:: REQUIRED ACTION ::
Look for "pixel" in the material below and show each line that contains it.

:: WORKING DATA ::
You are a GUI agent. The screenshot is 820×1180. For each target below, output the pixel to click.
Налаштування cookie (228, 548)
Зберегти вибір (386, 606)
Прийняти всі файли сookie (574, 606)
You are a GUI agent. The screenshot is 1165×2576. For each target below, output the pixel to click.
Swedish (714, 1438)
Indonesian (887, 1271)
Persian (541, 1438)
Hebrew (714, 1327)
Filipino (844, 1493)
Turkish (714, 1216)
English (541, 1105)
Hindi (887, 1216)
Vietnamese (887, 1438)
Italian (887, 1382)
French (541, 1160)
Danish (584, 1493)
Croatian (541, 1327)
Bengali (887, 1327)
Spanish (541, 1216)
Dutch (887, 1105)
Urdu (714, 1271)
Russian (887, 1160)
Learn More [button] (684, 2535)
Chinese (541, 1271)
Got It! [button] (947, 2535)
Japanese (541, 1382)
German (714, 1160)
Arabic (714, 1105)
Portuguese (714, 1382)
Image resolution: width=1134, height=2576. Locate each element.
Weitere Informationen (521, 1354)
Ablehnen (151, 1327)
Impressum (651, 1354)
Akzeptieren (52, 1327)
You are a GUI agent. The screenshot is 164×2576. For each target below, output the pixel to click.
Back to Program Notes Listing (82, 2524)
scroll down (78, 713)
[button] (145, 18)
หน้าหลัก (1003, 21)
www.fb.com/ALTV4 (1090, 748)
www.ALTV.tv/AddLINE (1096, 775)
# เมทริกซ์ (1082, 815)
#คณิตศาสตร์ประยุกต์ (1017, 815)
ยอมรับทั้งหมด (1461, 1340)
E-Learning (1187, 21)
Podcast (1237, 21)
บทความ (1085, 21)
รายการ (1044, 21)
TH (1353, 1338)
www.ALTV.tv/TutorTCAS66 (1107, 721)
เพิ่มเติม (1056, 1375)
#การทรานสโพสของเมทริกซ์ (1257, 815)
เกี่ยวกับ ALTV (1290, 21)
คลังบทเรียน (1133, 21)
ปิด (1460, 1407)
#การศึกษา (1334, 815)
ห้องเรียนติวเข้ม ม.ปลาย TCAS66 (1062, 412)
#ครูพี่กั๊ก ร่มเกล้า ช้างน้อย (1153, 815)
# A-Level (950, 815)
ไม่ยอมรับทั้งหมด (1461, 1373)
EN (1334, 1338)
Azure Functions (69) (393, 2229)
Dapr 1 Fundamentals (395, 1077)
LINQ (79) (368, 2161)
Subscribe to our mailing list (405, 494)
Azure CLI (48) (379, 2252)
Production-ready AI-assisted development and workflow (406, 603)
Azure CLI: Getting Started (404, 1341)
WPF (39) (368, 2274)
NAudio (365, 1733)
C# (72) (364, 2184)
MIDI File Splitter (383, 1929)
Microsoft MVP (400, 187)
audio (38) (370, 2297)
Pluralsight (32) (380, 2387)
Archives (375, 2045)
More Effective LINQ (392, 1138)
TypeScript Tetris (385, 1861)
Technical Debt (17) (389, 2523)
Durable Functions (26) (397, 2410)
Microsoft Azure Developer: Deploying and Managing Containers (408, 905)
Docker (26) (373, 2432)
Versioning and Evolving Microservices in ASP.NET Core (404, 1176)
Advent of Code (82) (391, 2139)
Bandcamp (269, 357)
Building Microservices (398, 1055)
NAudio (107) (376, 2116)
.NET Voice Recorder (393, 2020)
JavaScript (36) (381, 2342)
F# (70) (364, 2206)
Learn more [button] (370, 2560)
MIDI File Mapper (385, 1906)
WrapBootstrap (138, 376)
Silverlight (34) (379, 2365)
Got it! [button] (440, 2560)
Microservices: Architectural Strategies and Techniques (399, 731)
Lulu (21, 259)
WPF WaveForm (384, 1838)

:: EXPECTED ANSWER ::
You are a GUI agent. The screenshot is 820×1180. For each target below, output the pixel to click.
You are a GUI agent. The screenshot is 1165×2576. For each target below, output the pixel to click.
You are a GUI agent. The screenshot is 164×2576. For each target below, output the pixel to click.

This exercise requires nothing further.